During the four years Obama worked as a full-time lawyer at the firm, he was involved in 30 cases and accrued 3,723 billable hours. Obama was listed as counsel on four cases before the United States Court of Appeals for the Seventh Circuit. Two of these cases involved ACORN suing Governor Jim Edgar under the new Motor Voter Act, one involved a voter suing Mayor Daley under the Voting Rights Act, and one involved, in the only case Obama orally argued, a whistleblowing stockbroker suing his former employer. All of these appeals were resolved in favor of Obama's clients, with all the opinions authored by Obama's University of Chicago colleague Chief Judge Richard Posner.

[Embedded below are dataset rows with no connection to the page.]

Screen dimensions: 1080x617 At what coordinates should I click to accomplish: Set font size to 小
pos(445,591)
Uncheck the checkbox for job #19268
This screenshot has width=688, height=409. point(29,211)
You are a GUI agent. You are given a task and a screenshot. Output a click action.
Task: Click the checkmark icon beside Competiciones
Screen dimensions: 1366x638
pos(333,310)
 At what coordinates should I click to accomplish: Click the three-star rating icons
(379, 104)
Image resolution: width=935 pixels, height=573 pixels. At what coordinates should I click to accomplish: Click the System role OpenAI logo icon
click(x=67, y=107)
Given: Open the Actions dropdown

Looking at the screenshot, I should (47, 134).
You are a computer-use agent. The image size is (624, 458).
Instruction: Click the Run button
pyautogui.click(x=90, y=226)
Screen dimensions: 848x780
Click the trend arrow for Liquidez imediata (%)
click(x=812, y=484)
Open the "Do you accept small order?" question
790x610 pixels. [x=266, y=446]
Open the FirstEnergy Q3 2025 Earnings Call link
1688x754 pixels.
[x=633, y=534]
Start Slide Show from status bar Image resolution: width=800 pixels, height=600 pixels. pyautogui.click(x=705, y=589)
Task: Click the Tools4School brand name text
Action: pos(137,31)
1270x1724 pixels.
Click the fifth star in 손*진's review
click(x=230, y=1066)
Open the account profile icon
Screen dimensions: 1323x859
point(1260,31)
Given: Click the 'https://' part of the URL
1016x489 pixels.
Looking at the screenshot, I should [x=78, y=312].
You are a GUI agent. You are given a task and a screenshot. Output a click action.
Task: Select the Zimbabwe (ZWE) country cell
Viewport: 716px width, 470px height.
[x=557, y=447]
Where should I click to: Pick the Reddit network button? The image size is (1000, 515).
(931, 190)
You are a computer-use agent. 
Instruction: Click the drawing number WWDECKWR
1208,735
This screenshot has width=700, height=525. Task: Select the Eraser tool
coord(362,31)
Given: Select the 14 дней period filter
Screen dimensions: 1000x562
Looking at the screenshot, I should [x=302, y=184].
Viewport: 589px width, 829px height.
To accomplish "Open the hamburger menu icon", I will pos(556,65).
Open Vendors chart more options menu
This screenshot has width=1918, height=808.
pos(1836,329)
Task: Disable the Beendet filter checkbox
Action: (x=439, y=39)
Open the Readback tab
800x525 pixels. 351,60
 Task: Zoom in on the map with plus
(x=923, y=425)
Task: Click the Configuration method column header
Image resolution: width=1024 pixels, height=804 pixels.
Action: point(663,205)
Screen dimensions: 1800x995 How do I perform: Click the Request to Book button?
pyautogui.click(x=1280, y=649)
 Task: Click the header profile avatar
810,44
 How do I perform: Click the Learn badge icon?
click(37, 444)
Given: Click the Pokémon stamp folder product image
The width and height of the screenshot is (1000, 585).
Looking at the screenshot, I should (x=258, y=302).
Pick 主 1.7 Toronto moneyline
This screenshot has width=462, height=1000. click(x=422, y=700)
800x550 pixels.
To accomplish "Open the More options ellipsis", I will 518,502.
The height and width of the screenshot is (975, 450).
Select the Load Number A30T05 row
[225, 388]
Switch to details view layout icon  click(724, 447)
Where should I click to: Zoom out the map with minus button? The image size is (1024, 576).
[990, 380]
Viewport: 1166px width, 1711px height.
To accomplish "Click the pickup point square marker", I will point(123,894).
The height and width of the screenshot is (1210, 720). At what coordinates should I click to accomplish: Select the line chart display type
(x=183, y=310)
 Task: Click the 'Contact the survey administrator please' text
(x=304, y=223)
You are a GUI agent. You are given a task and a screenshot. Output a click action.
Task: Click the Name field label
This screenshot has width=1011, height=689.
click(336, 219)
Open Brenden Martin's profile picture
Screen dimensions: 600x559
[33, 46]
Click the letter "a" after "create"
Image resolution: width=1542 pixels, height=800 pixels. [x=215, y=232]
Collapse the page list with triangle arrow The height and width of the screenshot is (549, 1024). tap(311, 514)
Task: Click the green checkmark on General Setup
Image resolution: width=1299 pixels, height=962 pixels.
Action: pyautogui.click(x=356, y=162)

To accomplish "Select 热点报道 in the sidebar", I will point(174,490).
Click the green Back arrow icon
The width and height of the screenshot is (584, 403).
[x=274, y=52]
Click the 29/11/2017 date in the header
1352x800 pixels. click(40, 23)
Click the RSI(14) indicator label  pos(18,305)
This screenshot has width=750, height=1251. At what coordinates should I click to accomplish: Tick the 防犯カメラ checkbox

Obama was a founding member of the board of directors of Public Allies in 1992, resigning before his wife, Michelle, became the founding executive director of Public Allies Chicago in early 1993. He served on the board of directors of the Woods Fund of Chicago, which in 1985 had been the first foundation to fund Obama's DCP, from 1993 to 2002, and served on the board of directors of The Joyce Foundation from 1994 to 2002. Membership on the Joyce and Wood foundation boards, which gave out tens of millions of dollars to various local organizations while Obama was a member, helped Obama get to know and be known by influential liberal groups and cultivate a network of community activists that later supported his political career. Obama served on the board of directors of the Chicago Annenberg Challenge from 1995 to 2002, as founding president and chairman of the board of directors from 1995 to 1999. He also served on the board of directors of the Chicago Lawyers' Committee for Civil Rights Under Law, the Center for Neighborhood Technology, and the Lugenia Burns Hope Center. In 1995, Obama also announced his candidacy for a seat in the Illinois state Senate and attended Louis Farrakhan's Million Man March in Washington, DC.